Below is a block of entries; repeat exactly the lines starting at the line that contains "Task: Click the Intensité spinner arrows" and ending at the line that contains "Task: Click the Trellix logo", both included.

Supplied information Start Marker

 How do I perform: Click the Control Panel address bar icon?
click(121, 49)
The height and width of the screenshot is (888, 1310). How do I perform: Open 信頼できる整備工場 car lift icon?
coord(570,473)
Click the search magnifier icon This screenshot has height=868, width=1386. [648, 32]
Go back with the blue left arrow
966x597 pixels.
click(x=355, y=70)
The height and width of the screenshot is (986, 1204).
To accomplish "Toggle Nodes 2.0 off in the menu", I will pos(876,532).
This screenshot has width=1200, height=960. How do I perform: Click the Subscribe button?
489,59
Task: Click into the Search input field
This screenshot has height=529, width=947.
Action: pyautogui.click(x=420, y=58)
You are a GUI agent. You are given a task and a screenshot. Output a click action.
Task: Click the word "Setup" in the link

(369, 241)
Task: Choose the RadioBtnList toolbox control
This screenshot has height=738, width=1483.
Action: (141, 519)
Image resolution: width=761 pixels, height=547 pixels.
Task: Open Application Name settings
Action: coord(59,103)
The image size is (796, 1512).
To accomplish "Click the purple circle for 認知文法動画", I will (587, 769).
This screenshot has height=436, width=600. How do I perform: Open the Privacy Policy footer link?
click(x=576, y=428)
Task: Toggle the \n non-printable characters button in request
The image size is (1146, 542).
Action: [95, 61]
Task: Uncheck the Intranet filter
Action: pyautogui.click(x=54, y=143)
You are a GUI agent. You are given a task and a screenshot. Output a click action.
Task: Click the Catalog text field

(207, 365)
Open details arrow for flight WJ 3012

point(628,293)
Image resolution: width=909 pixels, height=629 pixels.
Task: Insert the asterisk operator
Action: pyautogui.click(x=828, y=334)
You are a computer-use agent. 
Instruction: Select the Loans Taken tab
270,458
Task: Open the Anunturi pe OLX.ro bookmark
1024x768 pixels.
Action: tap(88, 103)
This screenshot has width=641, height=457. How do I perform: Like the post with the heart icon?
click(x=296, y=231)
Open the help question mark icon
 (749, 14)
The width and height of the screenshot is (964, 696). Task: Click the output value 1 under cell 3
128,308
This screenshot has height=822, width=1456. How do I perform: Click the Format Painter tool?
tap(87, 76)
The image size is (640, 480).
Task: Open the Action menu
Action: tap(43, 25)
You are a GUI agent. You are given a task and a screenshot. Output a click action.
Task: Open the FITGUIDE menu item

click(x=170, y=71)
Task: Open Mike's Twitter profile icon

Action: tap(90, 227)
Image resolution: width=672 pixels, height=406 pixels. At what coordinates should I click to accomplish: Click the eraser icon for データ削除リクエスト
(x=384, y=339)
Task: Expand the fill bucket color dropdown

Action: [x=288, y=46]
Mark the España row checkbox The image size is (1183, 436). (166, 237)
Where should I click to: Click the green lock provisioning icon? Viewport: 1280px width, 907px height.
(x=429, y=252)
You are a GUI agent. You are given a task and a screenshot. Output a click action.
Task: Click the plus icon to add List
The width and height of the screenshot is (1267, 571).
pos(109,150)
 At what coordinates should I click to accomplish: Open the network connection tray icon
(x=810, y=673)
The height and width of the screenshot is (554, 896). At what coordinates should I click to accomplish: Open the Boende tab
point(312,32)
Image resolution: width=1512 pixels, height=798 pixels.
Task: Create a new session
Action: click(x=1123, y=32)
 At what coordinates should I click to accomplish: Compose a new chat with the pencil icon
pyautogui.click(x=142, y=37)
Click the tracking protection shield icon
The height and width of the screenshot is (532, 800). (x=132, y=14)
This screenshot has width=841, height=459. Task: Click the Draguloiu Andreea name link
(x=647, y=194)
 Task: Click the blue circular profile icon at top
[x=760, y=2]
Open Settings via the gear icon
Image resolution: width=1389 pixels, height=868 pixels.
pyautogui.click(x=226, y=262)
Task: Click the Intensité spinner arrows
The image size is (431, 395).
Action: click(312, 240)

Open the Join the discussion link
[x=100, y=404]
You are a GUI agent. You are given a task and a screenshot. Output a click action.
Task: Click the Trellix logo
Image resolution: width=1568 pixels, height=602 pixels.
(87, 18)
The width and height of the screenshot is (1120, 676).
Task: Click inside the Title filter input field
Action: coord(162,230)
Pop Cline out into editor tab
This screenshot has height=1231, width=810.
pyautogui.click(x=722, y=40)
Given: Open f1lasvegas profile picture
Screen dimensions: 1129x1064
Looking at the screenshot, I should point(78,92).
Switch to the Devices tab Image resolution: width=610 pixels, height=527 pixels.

Supplied information End Marker

**Answer for this exercise**
Task: Click the Intensité spinner arrows
The image size is (431, 395).
Action: click(312, 240)

Open the Join the discussion link
[x=100, y=404]
You are a GUI agent. You are given a task and a screenshot. Output a click action.
Task: Click the Trellix logo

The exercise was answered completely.